Introduction to Benerator
Goals
The core goals of Benerator are
- Generation of data that satisfies complex data validity requirements
- Anonymization of production data for showcases and serious performance testing projects
- Efficient generation of large data volumes, scaling up to companies with billions of customers and Big Data projects
- Early applicability in projects
- Little maintenance effort with ongoing implementation through configuration by exception
- Wide and easy customizability
- Applicability by non-developers
- Intuitive data definition format
- Satisfying stochastic requirements on data
- Extraction and anonymization of production data
- Supporting distributed and heterogeneous applications
- Establishing a common data generation platform for different business domains and software systems
Features
Data Synthesization
Performance test data can be completely synthesized. A basic setup can be imported e.g. from DbUnit files, CSV files and fixed column width files. A descriptor file configures how imported data should be processed and adds completely synthesized data. The processed or generated data finally is stored in the system under test.
Production Data Anonymization
Production data can be easily extracted from production systems. Tables can be imported unmodified, filtered, anonymized and converted.
State of the Benerator
Benerator is developed and continuously extended and improved since June 2006. Benerator is mainly used and tested best for the data file and database data generation, for these applications Benerator should help you with almost all your data generation needs out of the box - and extending Benerator for specific needs is easy.

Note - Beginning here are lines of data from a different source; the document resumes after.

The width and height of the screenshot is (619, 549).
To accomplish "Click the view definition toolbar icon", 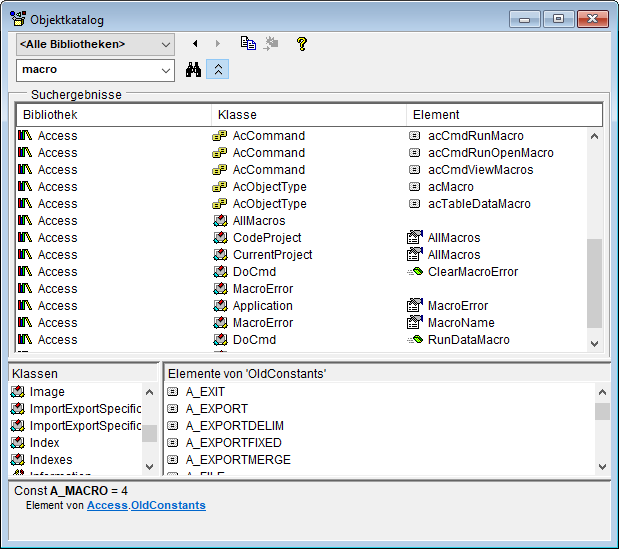I will tap(272, 44).
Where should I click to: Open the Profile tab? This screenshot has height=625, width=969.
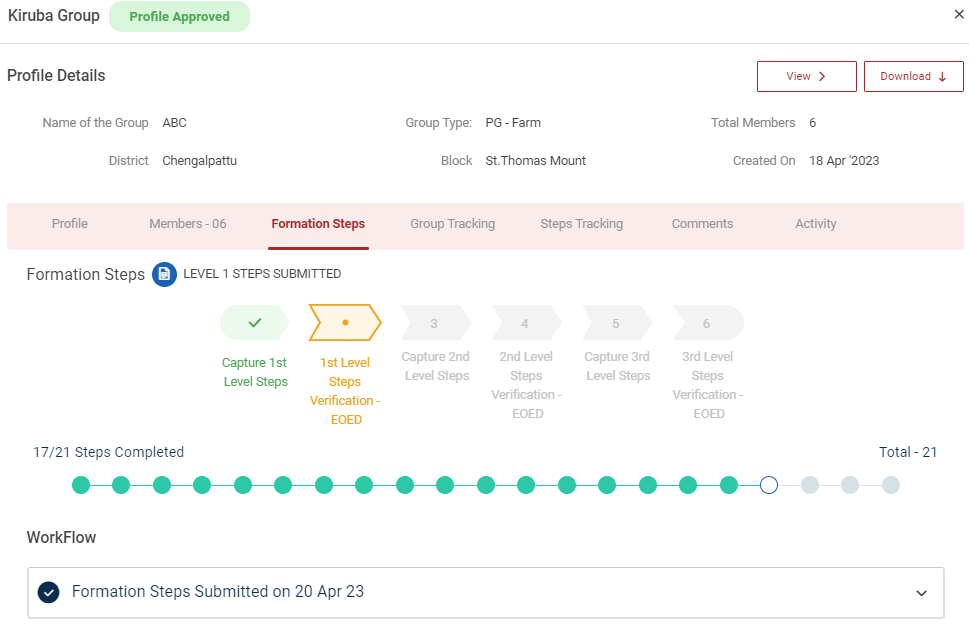[x=70, y=224]
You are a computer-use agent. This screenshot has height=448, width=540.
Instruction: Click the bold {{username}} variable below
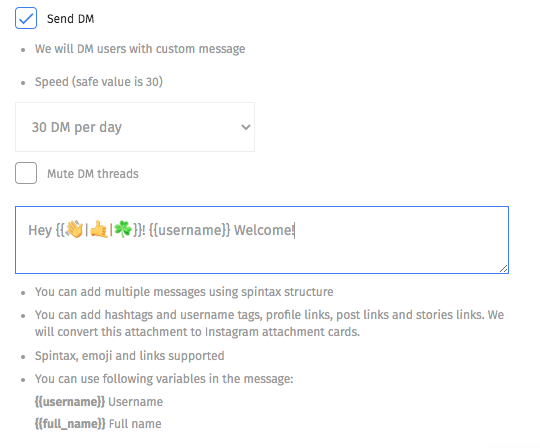coord(70,402)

XML-Schema, on the other hand, allows for an extraordinarily wide range of features. Benerator's XML support is limited to features that are useful
for generating XML data structures (no mixed content) and does not yet support all variants possible with XML schema. The elements <unique>
, <key>
and <keyRef>
cannot be handled automatically, but require manual configuration. The following features are not yet implemented: <group>
, <import>
, <all>
and <sequence>
with minCount != 1 or maxCount != 1. If you need support for some of these, please contact us.
Building Blocks
Database Support
All common SQL data types are supported.
Benerator was tested with and provides examples for
- Oracle 19c (thin driver)
- DB2
- MS SQL Server
- MySQL 5
- PostgreSQL 12
- HSQL 2.x
- H2 1.2
- Derby 10.3
- Firebird
Benerator Editions
Benerator comes in different editions which differ by feature set, scalability and performance:
Performance Comparison
The results below show Benerator's generation and anonymization performance on a plain MacBook Air (2020) with standard equipment and Azul Java Virtual Machine (CE = Community Edition, EE = Enterprise Edition):
Benchmark | CE 1.1.2 | CE 2.0.0 | EE 2.0.0 / 1 Thread | EE 2.0.0 / 4 Threads |
---|---|---|---|---|
gen-string.ben.xml | 37 | 58 | 336 | 1,095 |
gen-person-showcase.ben.xml | 26 | 119 | 111 | 327 |
anon-person-showcase.ben.xml | 31 | 120 | 113 | 328 |
anon-person-regex.ben.xml | 346 | 537 | 838 | 1,381 |
anon-person-hash.ben.xml | 386 | 500 | 1,299 | 1,287 |
anon-person-random.ben.xml | 576 | 838 | 1,514 | 1,736 |
anon-person-constant.ben.xml | 2,210 | 2,745 | 2,646 | 2,162 |
The numbers are million entities generated/anonymized per hour. Compared to CE 1.1.2's generation engine, CE 2.0.0 is 1.5-2 times faster and EE 2.0.0 with 4 threads is roughly 4 times faster and scales further with the number of CPUs on your machine.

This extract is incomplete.